Saturday, September 3, 2011

Patzcuaro: Not a Food Fright; an Adventure.

In the city center of Patzcuaro, Mexico, women in the evening sell chicken that they fry in free-standing pans. The pieces of chicken for sale, partly pre-cooked, sit on the edge of the frying pan, and potatoes cook in the center of the pan.

I asked a woman how much the meal cost. She told me that the chicken came with potatoes and five tortillas, and it cost 55 pesos. I said that was fine.

The vendor was a handsome elderly woman with her white hair pulled back in a pony tail. She wore a full white apron over her beige knit shirt and black skirt.

She asked me if I wanted breast meat or leg meat. When she asked, she put her ungloved finger directly on the piece that she was talking about. To my American eye, this looked wrong. But I was not in America; this was Mexico. I chose the breast. And after all, I thought, the chicken was going into the middle of the pan before I ate it.

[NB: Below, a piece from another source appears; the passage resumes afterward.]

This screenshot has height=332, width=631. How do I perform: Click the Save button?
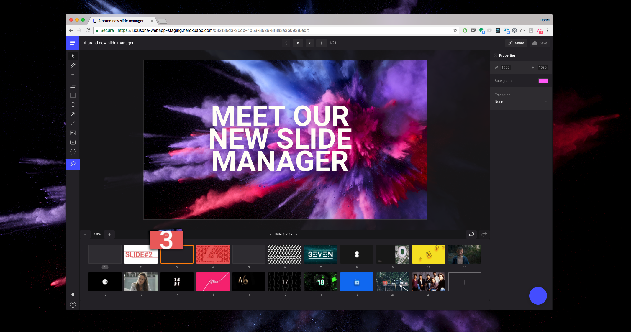click(x=540, y=42)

The concave frying pan sits on a brazier that sits on a skeleton of thin, black, metal bars. The brazier has an open vent next to the fuel. While the chicken cooked, the vendor constantly and vigorously fanned the fuel with a woven fan.

Like the chicken and the potatoes, the tortillas went into the middle of the pan. She counted out five of them and, in two batches - four and one - she hand dipped them in a red sauce. As she pulled the tortillas from the sauce, her fingers were red with it. They remained so as she finished cooking the meal.

When the chicken was fully cooked, she pulled it off the pan with her fingers.

I hope I do not sound condescending. American government sometimes is hyperactive, and maybe our food regulations reflect that. I have heard that Peking duck is not served in Chinatown in Los Angeles. Apparently, its method of preparation does not meet local health standards. That is a shame. I have eaten and enjoyed that dish in China, and I never was sick from it.

A nice finish to this piece would be a rave report of the deliciousness of the meal.

Well, the potatoes and the tortillas were very good. Parts of the chicken were somewhat dry. But it was late, and maybe the meat had waited too long on the edge of the pan before I chose it. But the flavor was fine.

Everywhere I have traveled, I have tried to eat the street food. Eating like a local adds to the adventure of travel. And often, people who make their homes where I travel seem to like my effort to eat as they do.